[Opening EXCERPT TO READ section]
JY: You've worked on a lot of different topics with a lot of people. How do the different projects come about? What is the unifying theme for you in all this work?
JB: When I first started at UW I wasn’t sure whether to work on programming languages or on systems and architecture. In my first quarter I took a new class on automated reasoning from my now-advisor Emina Torlak (who had also just joined the school), and really enjoyed the material. We kept working together on what became metasketches, and I learned a lot about building efficient automation for domain-specific languages. Most of my current work revolves around that same idea.
That expertise has also been really valuable in helping me find new projects: people ask me for suggestions about how to automate a PL problem they’re having, and some of those conversations have turned into fruitful collaborations in PL, systems, and architecture. I like being able to bring this automation toolkit to bear on systems and architecture problems. For example, our most recent paper shows how to automatically synthesize memory consistency models, which you need for verification of multiprocessor code. That’s solving an architecture problem (“what does my chip do?”), but along the way we needed new PL machinery to make it scale.
[Closing EXCERPT TO READ section]
[Opening RAW DATA section]
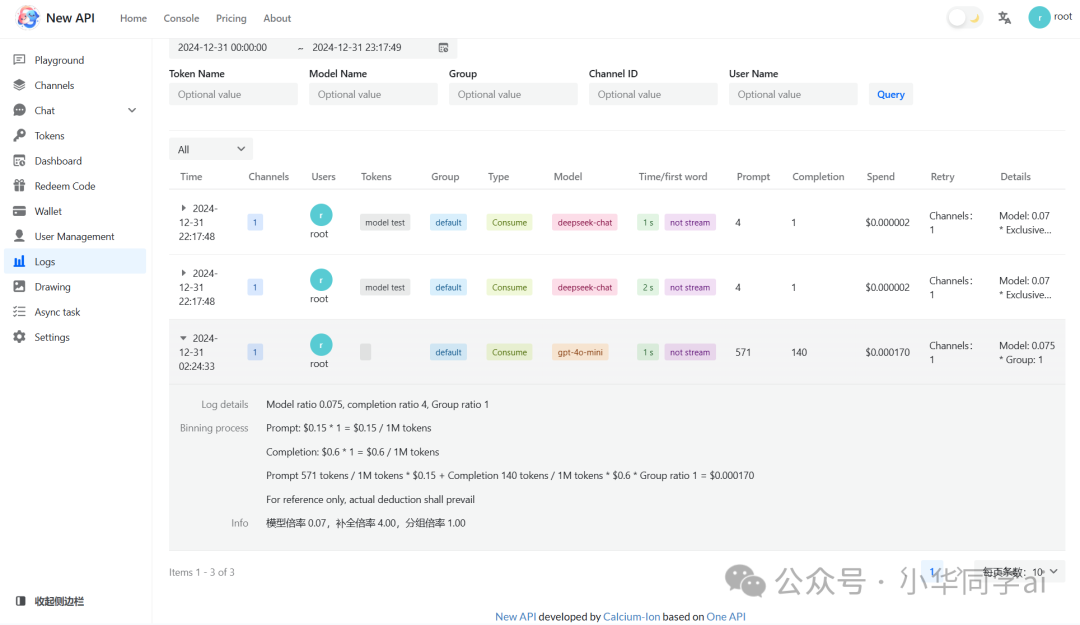Click the Query button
[Closing RAW DATA section]
• INSTRUCTIONS FOR THE TASK
Answer from the interview excerpt:
(a) Who taught the new automated reasoning class that JB took in the first quarter at UW?
(b) What did the continued work with that person become?
(c) According to JB, what does the most recent paper show how to synthesize automatically?
The material can be set aside; these tasks use only the interview excerpt.

• ANSWER SECTION
(a) Emina Torlak
(b) Metasketches
(c) Memory consistency models